APPROACHES
Rather busy at the moment - I am doing a counselling course at Lambeth College. I passed the first module earlier in the year, but things are hotting up now, with lessons twice a week and homework in between. I thought I knew a thing or two about this before I started, what with commissioning psychotherapy services as part of my job, and having read a fair bit of Freud, Lacan and others. But going back to basics - what does it mean to be with somebody as they describe their issues? how does one set boundaries so that the other person knows what they can and cannot expect of you? how can one help a person to feel safe and thereby help them to speak their mind? - has shown that what I thought I knew is all well and good from a theoretical standpoint, but is insubstantial if you cannot use it in a particular room with a particular person with a particular set of issues.

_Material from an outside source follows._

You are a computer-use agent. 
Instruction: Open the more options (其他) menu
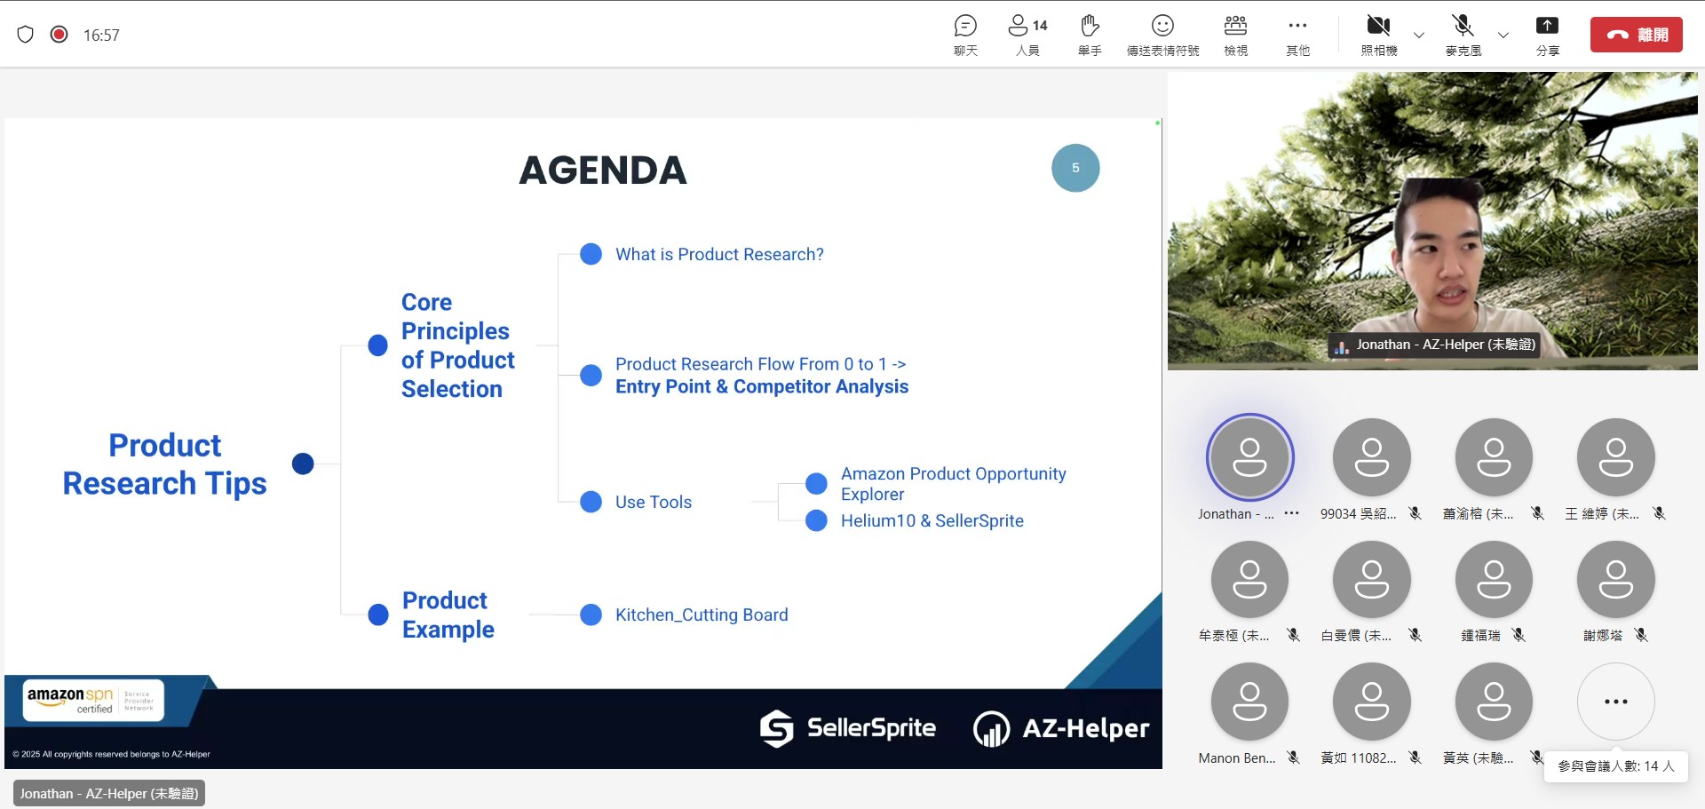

I am enjoying it very much, not least because my fellow students are warm, interesting, challenging people, very different from me and from each other. If you have a passing interest in this sort of thing, you may not have seen the film Gloria, made in 1965, in which a patient called Gloria undergoes therapy with three major psychotherapists from three very different background: Carl Roger, Fritz Perls and Albert Ellis. If you haven't seen it, you should. The first part is here - you can find the rest on Youtube.

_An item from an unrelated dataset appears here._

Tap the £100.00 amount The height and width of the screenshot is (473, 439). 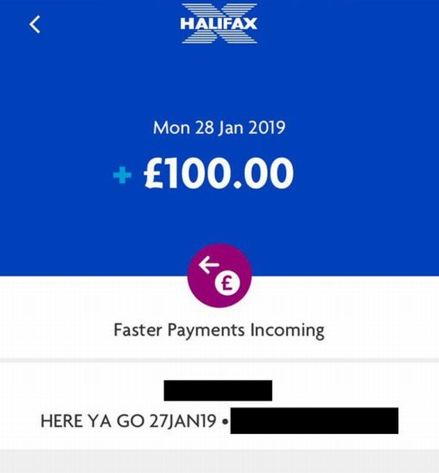[x=218, y=173]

A couple of other things. First, my wife and I celebrated our first wedding anniversary this weekend, which we celebrated by going on the flight simulator at the Science Museum. She bought me a book from the wonderful, East Anglia based Full Circle publishers: a book of short stories by Rose Tremain. This is the front cover which, as with all FC books, is gorgeous:
Second - and vaguely linked to the other reason I am busy, which is that my public sector employers keep finding me things to do (the cheek of it) - here is a wonderful post on "Camden council brutalism". If I worked for Microsoft, I suppose you'd call it brand loyalty or commodity fetishism; but as I work for the people of Camden, I am happy to call it pride. It's rather precious, I know, but there is something very gratifying about working in such a wonderful borough, whatever one's misgivings about its various decisions, both past and present. Only recently, I went to Gospel Oak, an area of Camden which has a certain "reputation", to talk to a local GP about dementia care. It was a sunny day (unlike the day EuV had to endure), but I don't think it was just the weather that made Lismore Circus feel so welcoming - more the sense of a shared purpose, of public services and community bodies working together for the good of the estate and the neighbourhood. There is a fuller post waiting to be written about Gospel Oak, and maybe in the new year, when I'm finished writing coursework about empathy and congruence, I will write it.